Estrogen therapy during menopause. Practical treatment recommendations.

The potential benefits of estrogen replacement therapy (ERT) for postmenopausal women are now generally recognised, and no scientist involved in this field of research will deny the gratifying results of hormone therapy. However, in the risk-benefit equation the adverse effects of ERT must be carefully considered. Most of the harmful adverse effects of ERT have been related firstly to the absence of progestational balance, and secondly to the fact that most of the estrogens previously available for clinical use were artificial and administered orally, resulting in intensive hepatic metabolism, leading to metabolic disturbances. The need for the addition of progestogen leads also to consideration of the adverse effects of these substances. During the past decade therapeutic improvements have been achieved. Knowledge about the different types of steroids now available, the right choice of dosage and duration of therapy according to the needs of the patient, and the new alternative delivery systems improves day by day. Various steroids are now available for clinical use.
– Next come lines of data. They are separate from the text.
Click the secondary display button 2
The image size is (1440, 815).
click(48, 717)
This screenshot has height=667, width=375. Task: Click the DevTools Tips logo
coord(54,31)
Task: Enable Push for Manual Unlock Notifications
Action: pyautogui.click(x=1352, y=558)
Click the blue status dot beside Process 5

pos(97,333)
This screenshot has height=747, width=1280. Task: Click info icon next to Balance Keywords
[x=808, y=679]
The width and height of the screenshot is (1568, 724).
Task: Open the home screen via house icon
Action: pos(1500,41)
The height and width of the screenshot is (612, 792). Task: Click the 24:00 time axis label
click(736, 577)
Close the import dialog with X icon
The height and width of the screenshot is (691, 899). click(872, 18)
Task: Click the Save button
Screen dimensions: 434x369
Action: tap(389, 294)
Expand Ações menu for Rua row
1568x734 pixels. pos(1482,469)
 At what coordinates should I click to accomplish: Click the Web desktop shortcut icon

Among the estrogens, orally administered drugs, natural derivatives of estradiol, and nonoral drugs delivered by injection, implant, vaginal ring or cream, ointment or transdermal system are at the prescriber's disposal. Among the progestogens available to the prescriber and recommended to be added to ERT, the molecules derived from testosterone [norethisterone (norethindrone), norgestrel] are less prescribed than the molecules derived from progesterone (didrogesterone) or from 17-hydroxyprogesterone (medroxyprogesterone acetate). In menopausal therapy the latter derivatives from progesterone or 17-hydroxyprogesterone are preferable, but low doses of any type of progestogen could be both protective of the target organs and devoid of harmful effects. Careful consideration of contraindications of treatment and regular follow-up are prerequisites for safe therapy. Recent epidemiological data now demonstrate clearly that the use of ERT under these conditions affords protection against osteoporosis and cardiovascular disease. Clear benefits to women's health may therefore be obtained from the adequate choice and surveillance of therapy.